----- SELECTED EXTRACT

A wide array of fancy molly colors have been developed in addition to the classic black molly.
- Marbled mollies have black blotches, which is a trait found in some wild fish as well. The fully black fish were created by breeding the fish with the largest blotches. The marbled mollies are also traded as salt-and-pepper mollies or Dalmatian mollies.
- Albino mollies are golden-yellow and pink eyes as a result of not producing color pigment. They tend to have poor eyesight.
- Gold mollies are yellow-gold like albino mollies but have dark eyes and occasionally scales edged in red.
- Silver mollies have had all pigments but silver eliminated through selective breeding.
- Chocolate mollies exhibit brown rather than black coloration.

In addition to the colors, fancy mollies differ in the shape of their fins.
- Lyretail mollies have extended upper and lower ends of the caudal fin.
- Veiltail mollies have an enlarged caudal fin.
Color and fin shape are inherited independently and therefore any combination of color and fin shape is possible.

----------
----- STUDY MATERIAL

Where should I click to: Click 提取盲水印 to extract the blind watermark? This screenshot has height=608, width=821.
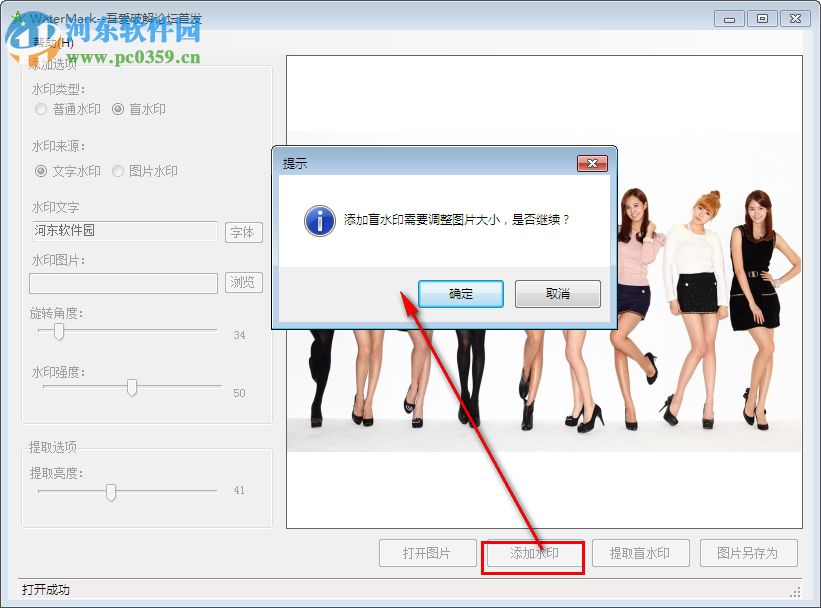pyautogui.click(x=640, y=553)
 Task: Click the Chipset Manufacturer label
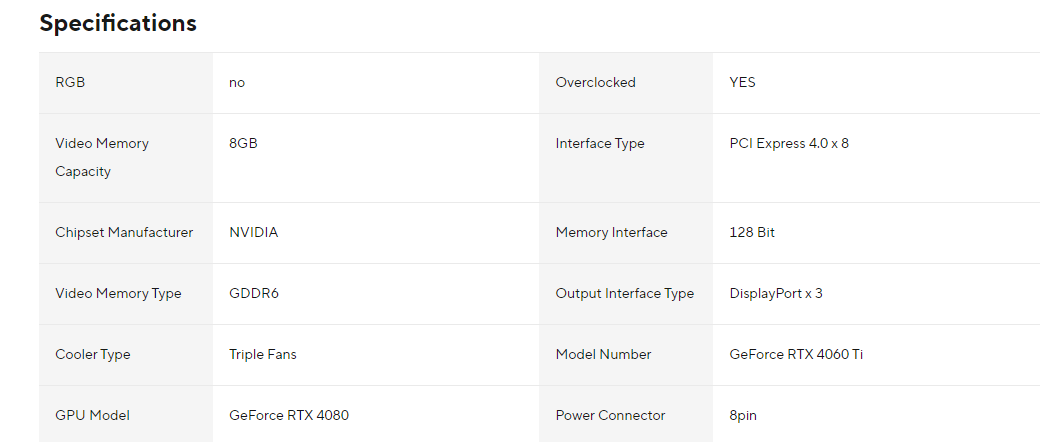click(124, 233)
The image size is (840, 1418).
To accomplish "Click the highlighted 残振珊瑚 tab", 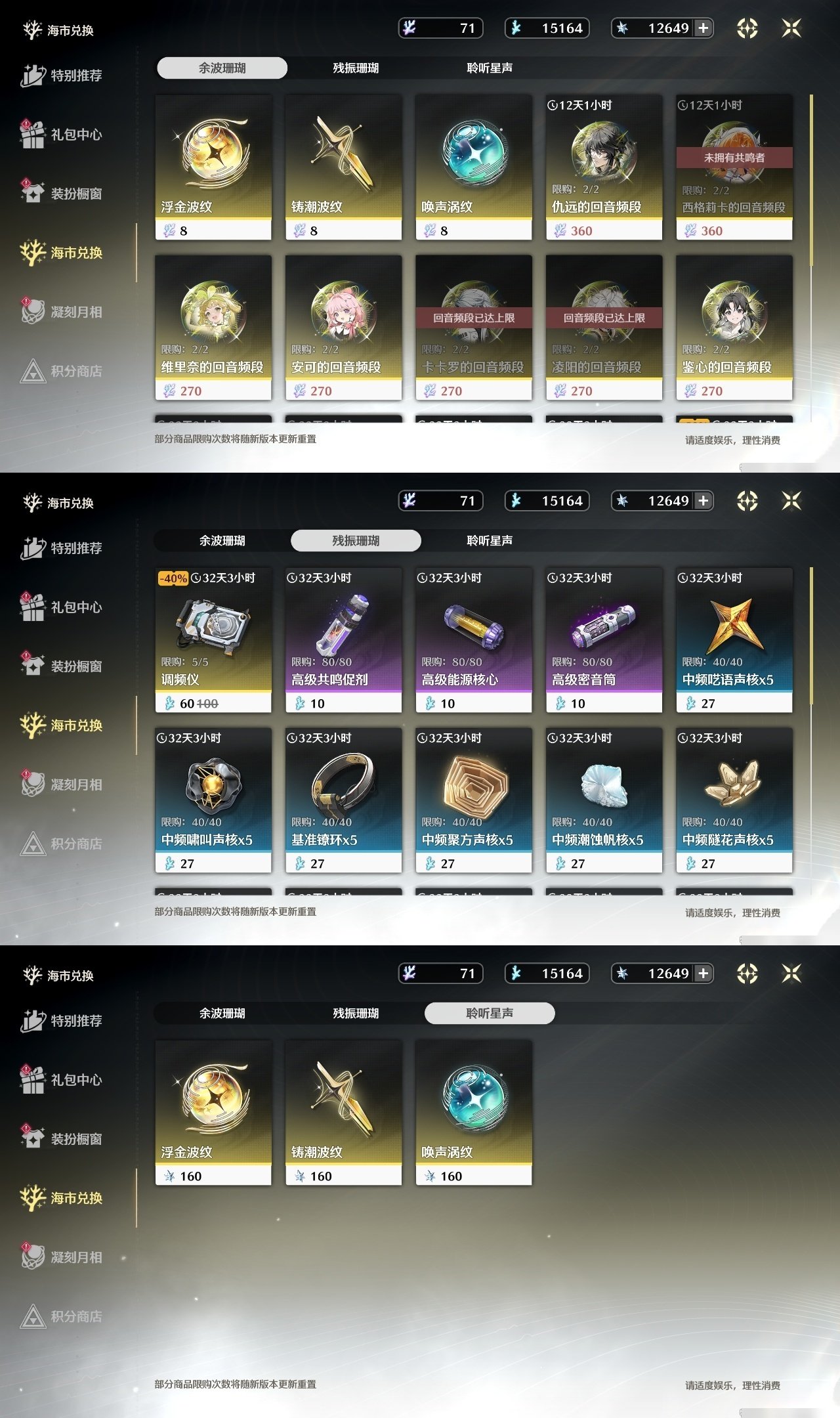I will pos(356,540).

----------
----- STUDY MATERIAL

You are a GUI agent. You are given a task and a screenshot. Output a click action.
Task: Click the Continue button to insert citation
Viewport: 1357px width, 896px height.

----------

• TASKS AND EXERCISES:
(1) In the text on fancy molly varieties, what color do chocolate mollies show instead of black?
(2) Revise the part of the fancy molly text that opens with the words containing "- Marbled mollies" and closes with "the caudal fin.", putting "careful breeding" in place of "selective breeding".
(3) Pick up the text on fancy molly varieties where it stops and keep writing.
The items are not used for any of this.

• ANSWERS FOR THE TASKS:
(1) Brown.

(2)
- Marbled mollies have black blotches, which is a trait found in some wild fish as well. The fully black fish were created by breeding the fish with the largest blotches. The marbled mollies are also traded as salt-and-pepper mollies or Dalmatian mollies.
- Albino mollies are golden-yellow and pink eyes as a result of not producing color pigment. They tend to have poor eyesight.
- Gold mollies are yellow-gold like albino mollies but have dark eyes and occasionally scales edged in red.
- Silver mollies have had all pigments but silver eliminated through careful breeding.
- Chocolate mollies exhibit brown rather than black coloration.

In addition to the colors, fancy mollies differ in the shape of their fins.
- Lyretail mollies have extended upper and lower ends of the caudal fin.

(3)
Balloon mollies are a small variety with an extremely deformed abdominal cavity. These mollies are poor swimmers, and due to their deformity have sometimes been cited as examples of cruelty to animals.

==Husbandry==
Fancy mollies are cheap and ubiquitous fish in pet stores worldwide. They are marketed as easy fish for beginners in fishkeeping. In the aquarium, they can be aggressive to other mollies and to swordtails, but are usually peaceful to other fish. Black mollies are sensitive to the buildup of bacteria and nitrogen compounds and do not tolerate soft water. Suboptimal conditions quickly cause the fish to clamp their fins and rock their bodies, a condition known as shimmying.